Por Luiz Müller
Há muitos postos de trabalho em aberto no SINE. Não são preenchidos, segundo o empresariado, pela falta de qualificação profissional. Por outro lado, as estatísticas do IBGE (3,7% de desemprego) e do DIEESE nos mostram que na região metropolitana de Porto Alegre atingimos o patamar de Pleno Emprego ou próximo disto. Então é de se perguntar: Há trabalhadores sobrando aos quais falta qualificação? Não estão praticamente todos trabalhando, formal ou informalmente ligados ao mercado e ao mundo do
trabalho? Todos os seres humanos pensam na sua sobrevivência. Quando o básico para esta sobrevivência esta garantido, começam a fazer cálculo de custo/benefício imediato. Pensando assim, há razão imediata para que o trabalhador se qualifique mais? O mercado vai corresponder com melhores salários do que lhes é pago na informalidade em que
atuam hoje? As condições de trabalho da formalidade oferecidas, sempre pensando do ponto de vista do imediato, incentivam que o trabalhador busque mais qualificação? As compensações desta “formalidade” atendem as necessidades imediatas apontadas no cálculo custo/benefício do trabalhador? Os trabalhadores, formais ou informais, fazem parte da sociedade de todos e assimilam para si os valores desta sociedade. O empresariado para empreender, também pensa assim.
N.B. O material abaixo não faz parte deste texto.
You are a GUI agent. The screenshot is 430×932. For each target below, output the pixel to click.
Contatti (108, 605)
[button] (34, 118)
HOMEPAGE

Precisa colocar no cálculo a sustentabilidade imediata da empresa, para em cima desta sustentabilidade imediata estabelecer o planejamento estratégico de longo prazo que viabilizará a contínua ampliação. Se a produtividade cresceu vertiginosamente nos últimos anos, principalmente em função das novas tecnologias e a produção só tem subido em função do mercado interno em expansão e da vitalidade da economia brasileira, é justo pois que os trabalhadores, chamados a participar deste salto econômico tenham a contrapartida da mesma sociedade que não existiria sem o seu trabalho. Por outro lado, o empresariado, formador de opinião, deveria estaqr mais debruçado sobre o problema da informalidade, visto que só há trabalhadores informais se são contratados por empresários, sendo estes formais ou informais. Não há como dizer que este é apenas um problema de “fiscalização do estado”. É um problema de compreensão e cultura de classe. Assim como o Movimento Sindical dos Trabalhadores não deve estar preocupado somente com os trabalhadores com CTPS assinada, os empresários também devem chamar a razão os seus pares que insistem em se utilizar da informalidade como forma de redução de custos e instrumento de competição mercadológica. O “Estado” é gerido por entes eleitos oriundos das classes sociais que compõe a sociedade. É claro que eles repercutirão no poder o que a classe lhes estabelece, consciente ou inconscientemente. Assim, entendo ser necessário ir para além do clichê “falta qualificação profissional” e avançarmos para identificar quais os meandros culturais erguidos na nossa sociedade por muitos anos de abandono e até de privatização do estado por parte de parcelas da classe dominante e que hoje sofre ela própria os efeitos deste processo instituído no país a partir de 1989 com a eleição de Collor de Mello e só quebrado nos últimos 8 anos, no governo Lula, com o resgate do papel do estado como regulador da sociedade e da economia que a move.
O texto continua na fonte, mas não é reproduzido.